A.: I do not think it is necessary because the Colombian violence is heavily funded and has much more resources than the State. They only need a field to act. Some time ago, the armies of the two countries were proposed to work together because drug trafficking is universal and the killers cross the border without any respect and use (Venezuela) as a refuge to commit their crimes. The initiative is still to be coordinated because it is very difficult to come to terms with the Chávez administration, but without that coordination, the phenomenon will persist. Q.: Does Chávez support subversives and criminals?
A.: I am not saying that he is supporting them, but anyway the necessary coordination has not occurred and the phenomenon persists. Q.: How does that lack of coordination impact on the Colombian conflict?

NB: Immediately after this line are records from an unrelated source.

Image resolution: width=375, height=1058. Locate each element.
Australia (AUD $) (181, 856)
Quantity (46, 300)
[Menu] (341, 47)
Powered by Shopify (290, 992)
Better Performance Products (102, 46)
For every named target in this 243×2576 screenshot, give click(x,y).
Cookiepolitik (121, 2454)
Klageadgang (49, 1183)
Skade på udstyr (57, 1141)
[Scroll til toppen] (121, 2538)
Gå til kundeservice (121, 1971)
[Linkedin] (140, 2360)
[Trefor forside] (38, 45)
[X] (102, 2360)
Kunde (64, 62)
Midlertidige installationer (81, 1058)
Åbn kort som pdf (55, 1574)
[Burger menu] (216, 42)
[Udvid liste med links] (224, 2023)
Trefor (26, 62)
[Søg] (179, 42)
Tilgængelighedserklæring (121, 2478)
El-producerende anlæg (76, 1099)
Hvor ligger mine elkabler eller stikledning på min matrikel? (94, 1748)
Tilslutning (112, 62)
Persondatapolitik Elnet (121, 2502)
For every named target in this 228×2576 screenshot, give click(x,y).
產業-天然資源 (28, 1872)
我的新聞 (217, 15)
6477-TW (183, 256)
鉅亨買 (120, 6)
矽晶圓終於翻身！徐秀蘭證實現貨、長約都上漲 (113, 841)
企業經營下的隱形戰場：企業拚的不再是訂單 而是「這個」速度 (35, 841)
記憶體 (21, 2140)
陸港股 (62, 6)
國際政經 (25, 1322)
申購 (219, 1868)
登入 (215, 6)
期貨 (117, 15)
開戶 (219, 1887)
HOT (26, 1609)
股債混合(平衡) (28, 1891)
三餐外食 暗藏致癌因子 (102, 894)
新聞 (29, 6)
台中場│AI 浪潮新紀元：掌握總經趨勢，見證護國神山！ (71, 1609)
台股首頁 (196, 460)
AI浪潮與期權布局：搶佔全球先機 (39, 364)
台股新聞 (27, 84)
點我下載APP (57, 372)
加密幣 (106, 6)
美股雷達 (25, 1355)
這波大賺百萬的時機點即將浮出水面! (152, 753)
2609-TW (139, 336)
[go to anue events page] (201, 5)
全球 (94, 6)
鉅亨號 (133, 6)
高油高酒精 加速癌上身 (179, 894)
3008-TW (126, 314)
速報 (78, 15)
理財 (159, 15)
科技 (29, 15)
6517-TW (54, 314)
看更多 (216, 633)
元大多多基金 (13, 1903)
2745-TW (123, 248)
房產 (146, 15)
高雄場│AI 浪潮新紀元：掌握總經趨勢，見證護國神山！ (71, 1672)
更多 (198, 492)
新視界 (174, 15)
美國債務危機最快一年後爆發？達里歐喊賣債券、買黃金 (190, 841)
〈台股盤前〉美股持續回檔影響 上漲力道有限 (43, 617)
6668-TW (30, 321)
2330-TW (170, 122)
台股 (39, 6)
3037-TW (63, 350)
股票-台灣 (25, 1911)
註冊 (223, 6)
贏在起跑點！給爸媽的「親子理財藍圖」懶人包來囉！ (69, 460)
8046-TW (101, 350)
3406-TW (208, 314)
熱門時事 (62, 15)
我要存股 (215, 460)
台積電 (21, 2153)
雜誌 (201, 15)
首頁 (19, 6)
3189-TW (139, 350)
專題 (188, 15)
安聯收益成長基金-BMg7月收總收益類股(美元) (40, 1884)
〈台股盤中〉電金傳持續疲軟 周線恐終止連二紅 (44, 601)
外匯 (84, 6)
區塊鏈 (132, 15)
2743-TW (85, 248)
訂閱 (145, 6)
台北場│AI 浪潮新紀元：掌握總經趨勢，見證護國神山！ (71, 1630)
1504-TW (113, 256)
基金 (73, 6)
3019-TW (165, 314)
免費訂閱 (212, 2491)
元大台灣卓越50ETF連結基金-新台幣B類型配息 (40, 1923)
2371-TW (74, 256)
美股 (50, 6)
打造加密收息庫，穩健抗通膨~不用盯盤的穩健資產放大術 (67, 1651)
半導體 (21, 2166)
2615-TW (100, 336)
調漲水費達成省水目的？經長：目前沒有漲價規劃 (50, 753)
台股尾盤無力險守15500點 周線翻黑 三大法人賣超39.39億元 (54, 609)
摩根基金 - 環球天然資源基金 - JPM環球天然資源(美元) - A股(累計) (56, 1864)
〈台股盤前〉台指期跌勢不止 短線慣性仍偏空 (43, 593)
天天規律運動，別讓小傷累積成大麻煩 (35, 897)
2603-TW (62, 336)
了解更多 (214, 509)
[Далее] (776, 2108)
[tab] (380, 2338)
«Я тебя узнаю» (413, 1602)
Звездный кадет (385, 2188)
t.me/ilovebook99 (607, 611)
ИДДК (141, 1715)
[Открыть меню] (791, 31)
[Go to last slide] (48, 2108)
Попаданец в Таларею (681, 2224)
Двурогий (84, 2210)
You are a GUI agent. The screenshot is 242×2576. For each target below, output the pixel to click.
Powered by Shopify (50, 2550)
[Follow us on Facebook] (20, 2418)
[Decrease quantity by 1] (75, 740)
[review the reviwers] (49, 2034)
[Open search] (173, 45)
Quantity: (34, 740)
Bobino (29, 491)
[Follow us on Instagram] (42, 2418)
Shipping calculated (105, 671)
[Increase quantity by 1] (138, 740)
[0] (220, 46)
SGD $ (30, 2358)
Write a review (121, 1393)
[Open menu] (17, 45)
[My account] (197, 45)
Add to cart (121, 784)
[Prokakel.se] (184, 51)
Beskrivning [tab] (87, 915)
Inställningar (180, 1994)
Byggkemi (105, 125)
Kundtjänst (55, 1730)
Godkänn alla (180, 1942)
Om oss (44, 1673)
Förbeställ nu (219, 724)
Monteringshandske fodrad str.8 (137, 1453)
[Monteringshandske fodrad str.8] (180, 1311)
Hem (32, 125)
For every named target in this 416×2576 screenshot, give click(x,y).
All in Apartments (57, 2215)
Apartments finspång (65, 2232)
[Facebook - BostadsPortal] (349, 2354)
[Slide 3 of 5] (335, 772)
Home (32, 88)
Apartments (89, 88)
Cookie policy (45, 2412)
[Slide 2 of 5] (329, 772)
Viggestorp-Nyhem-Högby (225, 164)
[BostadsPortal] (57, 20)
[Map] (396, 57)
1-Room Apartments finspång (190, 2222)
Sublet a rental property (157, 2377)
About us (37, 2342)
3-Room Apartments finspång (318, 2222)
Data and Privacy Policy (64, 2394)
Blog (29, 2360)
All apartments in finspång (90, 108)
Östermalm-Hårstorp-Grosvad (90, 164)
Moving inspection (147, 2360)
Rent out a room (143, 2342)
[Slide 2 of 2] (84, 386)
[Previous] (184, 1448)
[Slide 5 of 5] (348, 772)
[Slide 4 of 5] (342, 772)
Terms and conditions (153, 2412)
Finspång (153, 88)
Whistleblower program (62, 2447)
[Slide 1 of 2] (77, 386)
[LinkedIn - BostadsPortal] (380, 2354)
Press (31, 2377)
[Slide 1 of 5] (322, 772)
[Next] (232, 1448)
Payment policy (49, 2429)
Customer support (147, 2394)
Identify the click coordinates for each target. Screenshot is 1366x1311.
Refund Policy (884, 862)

A.: We have been for years in this war, with terrible consequences. The situation is different in the Peruvian border because coordination exists with that country. The same happens with Ecuador. With Venezuela there is no coordination and the consequences are visible. But I would not like to exaggerate my evaluation of this issue or to ponder whether they are caused intentionally or by inefficiency. Q.: Do you think that President Chávez is ideologically and politically closer to President Uribe than to (guerrilla leader) Tiro Fijo?
A.: They are involved in this stuff of the Bolivarian revolution, which we do not clearly know what it is. It seems to be aimed at creating an imbalance in the democratic life of the countries of the continent by creating resistance movements. We have already seen interesting circumstances in Brazil, and Mr. Chávez wants to swim in a Pacific beach of Bolivia. A string of conflictive situations are being stimulated, using the immense resources produced by the oil industry, which do not go to the Venezuelan people by to the free decision of the president.
Q.: In other words, Chávez is becoming a factor of regional destabilization trying to disturb the geopolitical balance.
A.: I just repeat the words of the president, who said he is working on that.